Accadeva ieri mattina a Lahore, città nel cuore del Punjab, la regione nel centro del Pakistan dove la presenza cristiana è più radicata. Le due basiliche colpite sono quella cattolica di San Giovanni e la protestante Chiesa di Cristo, si trovano nel quartiere di Youhanabad, dove vivono almeno centomila cristiani (una delle comunità più numerose dell’intero Paese). «Se i terroristi fossero riusciti ad entrare, il numero delle vittime sarebbe stato molto maggiore», dicono i responsabili delle due comunità. Poco dopo il gruppo «Jamaat ul Ahrar», una componente dell’universo talebano, rivendica la responsabilità dell’operazione.

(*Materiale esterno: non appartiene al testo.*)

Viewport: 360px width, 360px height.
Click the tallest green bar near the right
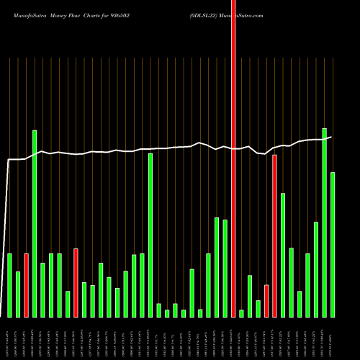click(325, 222)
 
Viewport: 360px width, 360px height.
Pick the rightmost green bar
click(333, 245)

Condanne dure contro l’attentato giungono intanto dal governo di Islamabad. «Questo è un attacco contro tutto il Pakistan. Prenderemo i terroristi responsabili», dichiara il premier Nawaz Sharif, che però è criticato duramente proprio dai maggiorenti cristiani che lo accusano di fare troppo poco, o nulla, contro il montare degli estremisti islamici e delle violenze talebane. Si fa sentire anche la voce di Papa Francesco, che ieri durante l’omelia domenicale in piazza San Pietro ha condannato con durezza le persecuzioni dei cristiani, «solo per il fatto che sono cristiani». Alle vittime delle bombe «e alle loro famiglie» il Papa ha voluto indirizzare le sue preghiere, aggiungendo il suo appello «a Dio affinché riporti la concordia» in Pakistan, dove però — dice ancora il pontefice — «il mondo cerca di nascondere le persecuzioni ai danni dei cristiani».
Parole che trovano a Lahore e nel resto del Paese una comunità spaventata, stanca, per una storia ormai lunga di violenze e ingiustizie. Gli attentati contro le comunità cristiane (rappresentano meno del 3 per cento degli oltre 180 milioni di pakistani, la grande maggioranza musulmani) sono cresciute dopo la crisi seguita all’11 settembre 2001. Da allora si sono intensificate anche le polemiche contro le cosiddette «leggi sulla blasfemia», secondo le quali qualsiasi musulmano può far condannare a morte un «miscredente» che a suo parere abbia offeso l’Islam. Gli attacchi armati sono periodici. La recrudescenza delle attività talebane non promette nulla di buono. Nel settembre 2013 furono 127 i cristiani uccisi negli attentati contro le chiese di Peshawar. Lo stesso anno un centinaio di abitazioni cristiane a Lahore fu dato alle fiamme.